Oracle are increasingly moving to hugely punative licensing schemes for running their DB on non-Oracle platforms, up and down the stack; run a single vCPU guest on a VMware farm? Fuck you, license all your hypervisors. Unless you want to buy SPARC, the you can do sub-capacity licensing.

Time will tell whether customers will prefer to get reamed for Oracle hardware to avoid some Oracle software costs, or simply switch to DBs with less tied pricing models.


Switch to what? We send a seven figure number every year to Oracle but we currently see no alternative.

SQLServer only runs Windows, their licensing model gets more and more Oracle like every year (for us currently "buying" SQLServer from internal IT isn't much cheaper than Oracle anymore). And you have to maintain you own JDBC driver.

DB2 is just the same thing as Oracle.

PostgreS does not compare.

Then there's the migration itself. Firstly your application will be "tuned for Oracle" over several years. So you'll use every proprietary Oracle feature that gives you additional performance (subpartitions, parallel query execution, optimizer hints, manual column statistics, connect by, listagg, …). Which makes porting fun. You can't assess the performance of your application on the new database until you're done porting. Likely the most performance critical parts will have the most Oracle dependencies. You won't have any experience performance tuning the new database. And you won't have any experience operating the new database (monitoring, trouble shooting, backups, HA, failover, maintenance, …).

Take all this together and we're pretty much locked into Oracle. So I see us go with Oracle hardware rather than switch to some other database. Which has the additional benefit of getting rid of the "engineered" SAN by the internal IT which is slower than a single SSD.


> DB2 is just the same thing as Oracle.

DB2 supports sub-capacity licensing on a wide variety of virtualisation platforms, unlike Oracle. This may or may not matter to you. It does to me under a variety of circumstances.
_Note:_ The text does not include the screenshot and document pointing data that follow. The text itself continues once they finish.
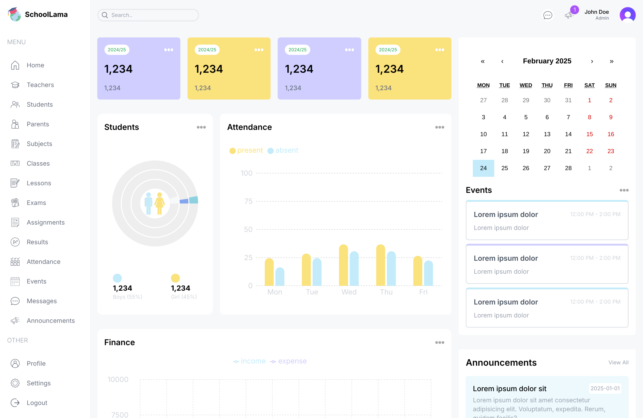This screenshot has width=643, height=418.
Task: Click the Logout arrow icon
Action: pyautogui.click(x=15, y=403)
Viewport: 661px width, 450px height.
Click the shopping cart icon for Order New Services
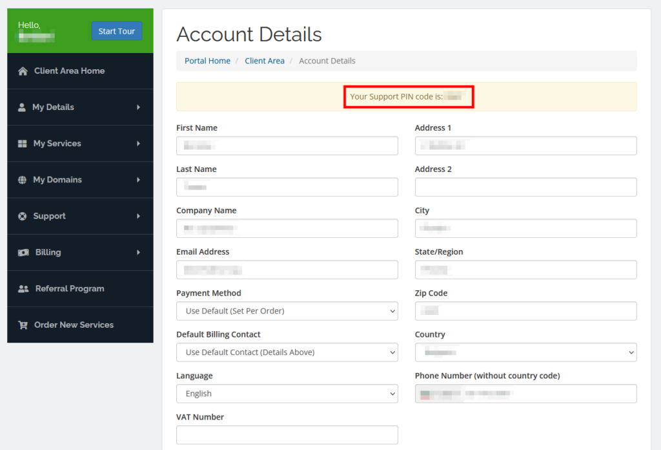pos(23,325)
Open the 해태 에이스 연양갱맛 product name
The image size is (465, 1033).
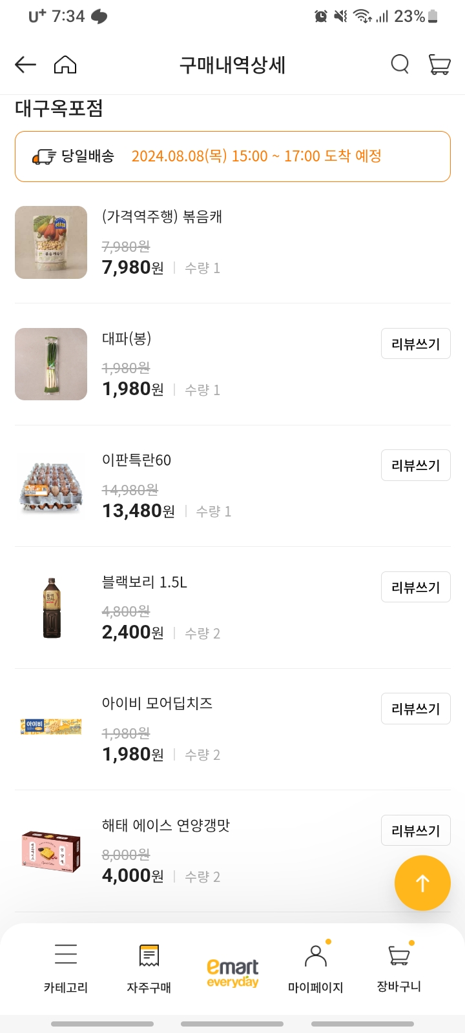(166, 825)
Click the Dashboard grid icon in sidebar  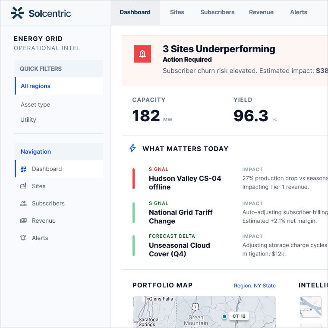23,169
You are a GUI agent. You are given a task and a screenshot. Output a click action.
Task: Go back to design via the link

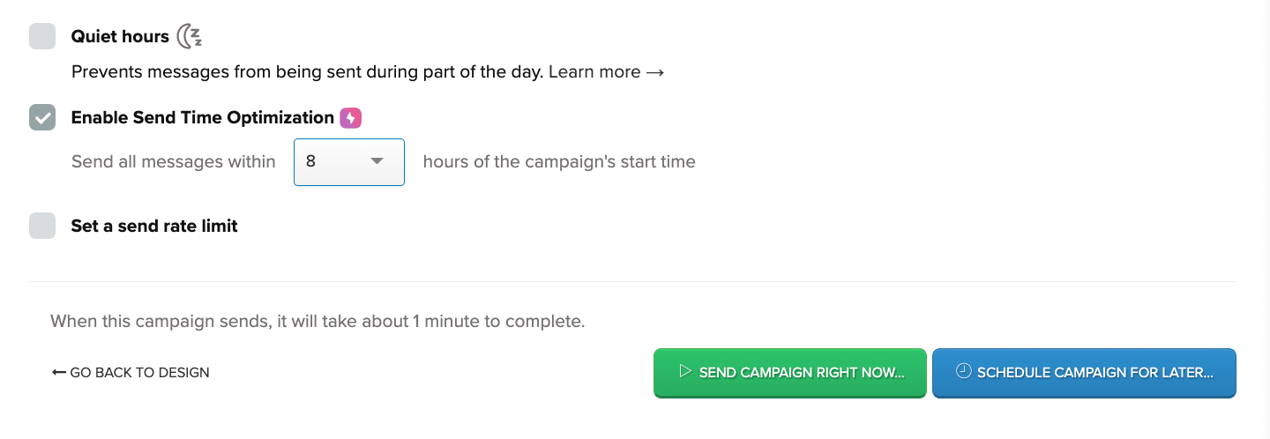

DB2 also has much more granularity in licensing before you have to ramp up to ASE, which, again, may make a big difference to you (many equivalent features are available a significantly lower price points).

> So you'll use every proprietary Oracle feature that gives you additional performance (subpartitions, parallel query execution, optimizer hints, manual column statistics, connect by, listagg, …).

More than a few of these are trivial conversions to other DBs. CONNECT BY is hardly magic, neither's parallel query execution or listagg.

Operational concerns are probably the biggest one.

> Take all this together and we're pretty much locked into Oracle.

If you're in a business where running your company on whatever schedule Oracle chooses to offer you, that won't be a problem.


Tuning is one thing. What if you have a lot of business logic in a few ten or hundred thousands of lines of PL/SQL. What will it cost you to rewrite that in Pg/SQL or T-SQL?


I must say that my first reaction on reading the headline was, Gee, 32 cores * .75 * $40,000, and you're looking at most of a million in licensing per CPU up front, well over $100 thousand per year support. Oracle give away the machines and do very nicely on this one. (Calculations not guaranteed.)